▶ _Explore the material_:
A - Sum up the blog post on the Hunanese smoked tofu and bacon stir-fry in two sentences.
B - Answer these questions from the blog post on the Hunanese smoked tofu and bacon stir-fry.
(i) At which meal did the writer eat the dish?
(ii) How are the garlic chives used in the dish?
(iii) Which cookbook has a recipe for it?
C - Carry on the blog post on the Hunanese smoked tofu and bacon stir-fry from its last sentence.

One of the reasons I get so fed up with omnivores who trash-talk vegetarianism is that they frequently act as if tofu were a a sort of anti-matter where meat is concerned–or perhaps the Bad Kirk to meat’s Good Kirk–in addition to being a slow-acting poison that turns red-blooded American he-men into chinless girly-men with bad combovers, weak ankles, and a low sperm count.
One of the many reasons I adore this dish, which we ate for supper tonight, is that it puts such tofuphobes on serious notice: You think you know tofu? You know nothing. Watch and learn.

This is a Hunanese dish, a stir-fry of smoked (streaky) bacon, smoked tofu, garlic chives (used here as a vegetable, obviously, not an herbal seasoning), and chiles. The recipe in Fuchsia Dunlop’s Revolutionary Chinese Cookbook is a very tasty version; mine usually uses slightly different proportions and is heavier on the greenery and tofu, lighter on the pork, and I have a heavy hand with the chiles.

▶ _Record extracts_:

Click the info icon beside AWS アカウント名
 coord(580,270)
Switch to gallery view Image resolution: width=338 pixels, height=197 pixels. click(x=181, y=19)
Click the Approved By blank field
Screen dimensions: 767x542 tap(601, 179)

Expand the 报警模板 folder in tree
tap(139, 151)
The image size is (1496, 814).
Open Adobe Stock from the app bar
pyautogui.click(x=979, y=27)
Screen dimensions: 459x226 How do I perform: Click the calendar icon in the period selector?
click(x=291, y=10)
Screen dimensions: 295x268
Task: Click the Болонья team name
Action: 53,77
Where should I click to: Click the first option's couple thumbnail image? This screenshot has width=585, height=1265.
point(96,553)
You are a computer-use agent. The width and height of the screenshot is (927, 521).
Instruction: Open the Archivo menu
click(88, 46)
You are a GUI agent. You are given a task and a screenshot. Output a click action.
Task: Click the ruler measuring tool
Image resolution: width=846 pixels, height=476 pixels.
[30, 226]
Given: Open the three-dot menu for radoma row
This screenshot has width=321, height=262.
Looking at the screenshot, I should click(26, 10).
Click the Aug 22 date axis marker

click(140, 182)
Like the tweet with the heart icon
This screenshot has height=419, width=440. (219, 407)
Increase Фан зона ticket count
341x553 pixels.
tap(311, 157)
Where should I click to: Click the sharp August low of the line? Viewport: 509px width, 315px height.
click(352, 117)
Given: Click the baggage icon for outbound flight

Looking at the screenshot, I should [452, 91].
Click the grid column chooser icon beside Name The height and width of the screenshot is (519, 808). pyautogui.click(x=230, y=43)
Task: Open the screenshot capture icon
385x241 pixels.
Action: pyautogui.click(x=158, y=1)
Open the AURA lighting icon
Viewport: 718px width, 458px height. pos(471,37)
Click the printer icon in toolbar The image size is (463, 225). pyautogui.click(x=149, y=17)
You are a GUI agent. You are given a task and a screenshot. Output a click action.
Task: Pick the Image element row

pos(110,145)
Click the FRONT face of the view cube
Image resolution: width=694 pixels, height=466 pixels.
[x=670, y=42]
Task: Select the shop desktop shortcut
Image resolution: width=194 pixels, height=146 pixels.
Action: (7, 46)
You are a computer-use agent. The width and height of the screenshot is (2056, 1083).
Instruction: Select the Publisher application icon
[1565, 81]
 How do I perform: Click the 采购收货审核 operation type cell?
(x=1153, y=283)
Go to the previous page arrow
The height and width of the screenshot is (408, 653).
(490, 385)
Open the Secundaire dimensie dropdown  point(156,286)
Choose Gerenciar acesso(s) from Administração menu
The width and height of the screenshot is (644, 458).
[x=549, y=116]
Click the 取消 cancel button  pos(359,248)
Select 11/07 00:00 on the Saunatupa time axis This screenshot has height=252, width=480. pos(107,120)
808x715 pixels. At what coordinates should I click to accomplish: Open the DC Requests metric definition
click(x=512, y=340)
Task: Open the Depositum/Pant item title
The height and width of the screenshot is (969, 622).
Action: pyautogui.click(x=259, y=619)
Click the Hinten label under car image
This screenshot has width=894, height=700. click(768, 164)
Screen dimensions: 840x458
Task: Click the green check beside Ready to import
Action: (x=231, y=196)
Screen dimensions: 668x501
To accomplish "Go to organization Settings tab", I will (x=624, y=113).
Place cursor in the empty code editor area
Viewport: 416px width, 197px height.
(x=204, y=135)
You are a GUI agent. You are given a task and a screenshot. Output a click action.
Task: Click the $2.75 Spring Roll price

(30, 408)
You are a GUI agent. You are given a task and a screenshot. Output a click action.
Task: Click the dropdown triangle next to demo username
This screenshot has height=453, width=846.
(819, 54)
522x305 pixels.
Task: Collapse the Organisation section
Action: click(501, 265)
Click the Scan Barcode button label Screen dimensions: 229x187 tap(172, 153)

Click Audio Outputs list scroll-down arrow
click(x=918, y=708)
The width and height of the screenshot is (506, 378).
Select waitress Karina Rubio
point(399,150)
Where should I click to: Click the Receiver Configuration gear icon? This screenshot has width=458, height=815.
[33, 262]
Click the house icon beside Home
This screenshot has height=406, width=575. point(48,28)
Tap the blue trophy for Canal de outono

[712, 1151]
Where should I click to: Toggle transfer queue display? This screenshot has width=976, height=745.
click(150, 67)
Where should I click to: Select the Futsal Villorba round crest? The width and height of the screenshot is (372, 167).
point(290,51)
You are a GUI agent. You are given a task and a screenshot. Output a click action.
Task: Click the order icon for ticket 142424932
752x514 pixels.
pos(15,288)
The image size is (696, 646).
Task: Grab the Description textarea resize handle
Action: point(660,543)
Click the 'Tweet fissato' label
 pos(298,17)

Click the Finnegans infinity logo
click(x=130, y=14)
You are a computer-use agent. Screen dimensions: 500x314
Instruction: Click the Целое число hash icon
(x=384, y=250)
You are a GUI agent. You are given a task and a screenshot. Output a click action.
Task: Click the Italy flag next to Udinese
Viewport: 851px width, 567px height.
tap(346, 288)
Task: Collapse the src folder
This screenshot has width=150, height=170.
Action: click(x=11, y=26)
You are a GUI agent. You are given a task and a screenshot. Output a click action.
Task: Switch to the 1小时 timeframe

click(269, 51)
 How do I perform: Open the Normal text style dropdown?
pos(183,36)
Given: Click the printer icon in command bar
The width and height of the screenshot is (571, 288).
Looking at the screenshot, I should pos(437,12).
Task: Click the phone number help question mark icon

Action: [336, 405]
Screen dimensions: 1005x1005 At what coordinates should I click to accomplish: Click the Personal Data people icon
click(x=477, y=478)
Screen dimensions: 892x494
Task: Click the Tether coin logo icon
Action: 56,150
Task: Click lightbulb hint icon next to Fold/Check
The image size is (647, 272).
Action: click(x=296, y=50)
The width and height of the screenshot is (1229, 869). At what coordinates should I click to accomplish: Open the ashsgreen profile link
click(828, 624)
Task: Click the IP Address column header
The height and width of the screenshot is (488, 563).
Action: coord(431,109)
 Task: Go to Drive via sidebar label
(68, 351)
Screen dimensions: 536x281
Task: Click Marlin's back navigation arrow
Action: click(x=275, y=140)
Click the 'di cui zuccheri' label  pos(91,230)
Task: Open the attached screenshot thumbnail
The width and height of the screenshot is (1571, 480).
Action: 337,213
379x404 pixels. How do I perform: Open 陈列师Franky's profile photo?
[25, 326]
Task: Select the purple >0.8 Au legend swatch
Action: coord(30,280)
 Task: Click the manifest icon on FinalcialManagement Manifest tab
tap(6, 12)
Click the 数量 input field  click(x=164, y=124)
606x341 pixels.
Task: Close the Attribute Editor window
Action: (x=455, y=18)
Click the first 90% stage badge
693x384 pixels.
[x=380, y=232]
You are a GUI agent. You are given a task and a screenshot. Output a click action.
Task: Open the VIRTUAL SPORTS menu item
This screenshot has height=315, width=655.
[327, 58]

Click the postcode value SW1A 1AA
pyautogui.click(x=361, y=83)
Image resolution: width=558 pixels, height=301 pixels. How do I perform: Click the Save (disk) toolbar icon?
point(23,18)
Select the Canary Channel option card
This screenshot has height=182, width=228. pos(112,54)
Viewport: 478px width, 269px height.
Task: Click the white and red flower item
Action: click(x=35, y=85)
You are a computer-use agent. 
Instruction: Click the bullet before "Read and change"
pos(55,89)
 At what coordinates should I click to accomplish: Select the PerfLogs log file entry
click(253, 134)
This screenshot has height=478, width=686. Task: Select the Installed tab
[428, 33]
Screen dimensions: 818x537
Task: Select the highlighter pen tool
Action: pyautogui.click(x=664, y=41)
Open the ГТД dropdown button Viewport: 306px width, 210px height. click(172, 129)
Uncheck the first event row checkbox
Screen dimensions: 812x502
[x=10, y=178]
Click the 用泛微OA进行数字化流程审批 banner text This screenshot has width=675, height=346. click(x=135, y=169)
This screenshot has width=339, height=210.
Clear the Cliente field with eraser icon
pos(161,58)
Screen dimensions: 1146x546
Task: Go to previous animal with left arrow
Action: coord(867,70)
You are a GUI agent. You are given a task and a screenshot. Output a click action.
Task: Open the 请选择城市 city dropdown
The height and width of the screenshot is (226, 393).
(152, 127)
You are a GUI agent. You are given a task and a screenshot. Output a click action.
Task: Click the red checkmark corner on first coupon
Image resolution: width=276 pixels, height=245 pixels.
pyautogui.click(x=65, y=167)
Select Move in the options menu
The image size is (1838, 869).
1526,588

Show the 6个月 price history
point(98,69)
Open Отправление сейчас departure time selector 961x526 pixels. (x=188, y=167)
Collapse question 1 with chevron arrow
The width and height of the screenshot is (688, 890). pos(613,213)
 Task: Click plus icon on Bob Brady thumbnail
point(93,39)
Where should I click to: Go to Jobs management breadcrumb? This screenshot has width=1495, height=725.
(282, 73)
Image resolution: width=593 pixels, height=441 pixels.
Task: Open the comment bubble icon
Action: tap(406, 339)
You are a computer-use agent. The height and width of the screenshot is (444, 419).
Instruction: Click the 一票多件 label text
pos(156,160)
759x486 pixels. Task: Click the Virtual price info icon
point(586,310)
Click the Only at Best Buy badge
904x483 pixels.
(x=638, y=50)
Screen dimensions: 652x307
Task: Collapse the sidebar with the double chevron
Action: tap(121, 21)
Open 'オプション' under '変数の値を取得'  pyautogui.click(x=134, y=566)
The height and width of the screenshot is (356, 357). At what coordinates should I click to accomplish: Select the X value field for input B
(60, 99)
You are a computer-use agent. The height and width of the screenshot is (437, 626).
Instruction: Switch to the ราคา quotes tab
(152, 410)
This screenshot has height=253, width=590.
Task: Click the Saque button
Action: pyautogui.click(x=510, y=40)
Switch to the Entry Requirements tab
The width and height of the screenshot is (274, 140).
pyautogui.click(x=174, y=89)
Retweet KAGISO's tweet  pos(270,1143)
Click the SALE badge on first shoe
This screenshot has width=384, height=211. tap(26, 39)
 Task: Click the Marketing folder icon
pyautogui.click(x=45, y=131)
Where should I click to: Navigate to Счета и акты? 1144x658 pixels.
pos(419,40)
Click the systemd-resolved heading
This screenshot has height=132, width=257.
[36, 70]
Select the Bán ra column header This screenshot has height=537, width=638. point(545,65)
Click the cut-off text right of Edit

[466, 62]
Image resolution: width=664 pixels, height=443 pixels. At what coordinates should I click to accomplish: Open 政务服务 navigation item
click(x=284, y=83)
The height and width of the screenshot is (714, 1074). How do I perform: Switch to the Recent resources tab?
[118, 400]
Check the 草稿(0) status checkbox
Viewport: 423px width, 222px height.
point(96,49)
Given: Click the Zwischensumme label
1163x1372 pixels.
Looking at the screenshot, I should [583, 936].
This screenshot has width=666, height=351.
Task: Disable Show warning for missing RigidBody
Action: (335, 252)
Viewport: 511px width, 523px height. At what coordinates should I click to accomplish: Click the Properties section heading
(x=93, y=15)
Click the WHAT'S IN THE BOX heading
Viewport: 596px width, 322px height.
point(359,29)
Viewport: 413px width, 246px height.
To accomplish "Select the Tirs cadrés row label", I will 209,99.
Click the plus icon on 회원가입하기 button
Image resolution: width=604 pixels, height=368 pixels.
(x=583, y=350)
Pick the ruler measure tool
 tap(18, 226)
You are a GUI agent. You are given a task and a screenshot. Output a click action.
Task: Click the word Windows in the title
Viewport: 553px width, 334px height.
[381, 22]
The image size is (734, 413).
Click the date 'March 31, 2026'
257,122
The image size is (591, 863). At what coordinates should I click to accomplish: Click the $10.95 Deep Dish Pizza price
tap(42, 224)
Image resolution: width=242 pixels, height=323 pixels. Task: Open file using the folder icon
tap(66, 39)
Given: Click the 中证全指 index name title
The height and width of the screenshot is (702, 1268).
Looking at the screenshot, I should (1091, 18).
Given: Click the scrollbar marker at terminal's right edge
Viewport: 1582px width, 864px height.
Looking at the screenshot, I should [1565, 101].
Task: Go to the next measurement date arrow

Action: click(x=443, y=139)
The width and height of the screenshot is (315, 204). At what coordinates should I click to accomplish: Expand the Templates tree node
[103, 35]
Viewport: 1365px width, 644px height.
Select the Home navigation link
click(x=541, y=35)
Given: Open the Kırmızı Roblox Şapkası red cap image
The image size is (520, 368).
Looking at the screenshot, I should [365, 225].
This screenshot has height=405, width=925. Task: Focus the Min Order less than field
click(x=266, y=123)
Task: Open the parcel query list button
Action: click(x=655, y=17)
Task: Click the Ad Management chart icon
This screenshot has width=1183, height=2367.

▶ _Results by task_:
A - The writer is fed up with omnivores who treat tofu as meat's opposite and as a poison, and adores this dish partly because it shows such tofuphobes they know nothing about tofu. The dish is a Hunanese stir-fry of smoked bacon, smoked tofu, garlic chives and chiles, and the writer's version, unlike the one in Fuchsia Dunlop's Revolutionary Chinese Cookbook, has more greenery and tofu, less pork and more chiles.

B -
(i) At supper that night.
(ii) As a vegetable, not as an herbal seasoning.
(iii) Fuchsia Dunlop's Revolutionary Chinese Cookbook.

C -
These are, of course, only stylistic differences. The real artistry here is the marriage of cured smoked pork belly and toothsome smoked tofu. Without the intense savor of the chives and chiles, this dish doesn’t really work: I’ve tried making it without the chiles for friends who don’t tolerate them well, and that dog just won’t hunt, as they say here in Maryland. But with the chives and especially the chiles, something really magical happens. The tofu picks up some of the bacon-grease goodness, but the bacon also picks up some of the firm rooted quality of the tofu, and it’s more than the sum of its parts.
Bacon and tofu, you discover when you eat this dish, do not exist in opposition to one another, at polar ends of some spectrum with bacon at one end and tofu on the other. They are both superstars of the proteinaceous world, and justly so, and if this dish does nothing else, it proves beyond a shadow of a doubt that they are also the best of friends. I mean, just look at them:

The tofu, golden brown around the edges, sliced into thin rectangles so it approximates the shape of the chunks of yielding, steamed-then-stirfried sliced bacon, both of them glowing with incredibly savory oil to which the chiles and garlic chives have lent their essences… if that isn’t a happy couple I don’t know what is. Whoever first had the brainwave to combine tofu and bacon is one of my personal heroes.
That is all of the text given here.